§ **Given entries**:
******

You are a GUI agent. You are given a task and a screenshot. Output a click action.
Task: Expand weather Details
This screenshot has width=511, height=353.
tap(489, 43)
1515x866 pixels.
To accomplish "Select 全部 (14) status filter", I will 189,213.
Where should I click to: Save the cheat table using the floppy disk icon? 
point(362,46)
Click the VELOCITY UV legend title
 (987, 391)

******

§ **What the exercise asks**:
Each line of the data above is to be duplicated exactly.

§ **Reply**:
You are a GUI agent. You are given a task and a screenshot. Output a click action.
Task: Expand weather Details
This screenshot has width=511, height=353.
tap(489, 43)
1515x866 pixels.
To accomplish "Select 全部 (14) status filter", I will 189,213.
Where should I click to: Save the cheat table using the floppy disk icon? 
point(362,46)
Click the VELOCITY UV legend title
 (987, 391)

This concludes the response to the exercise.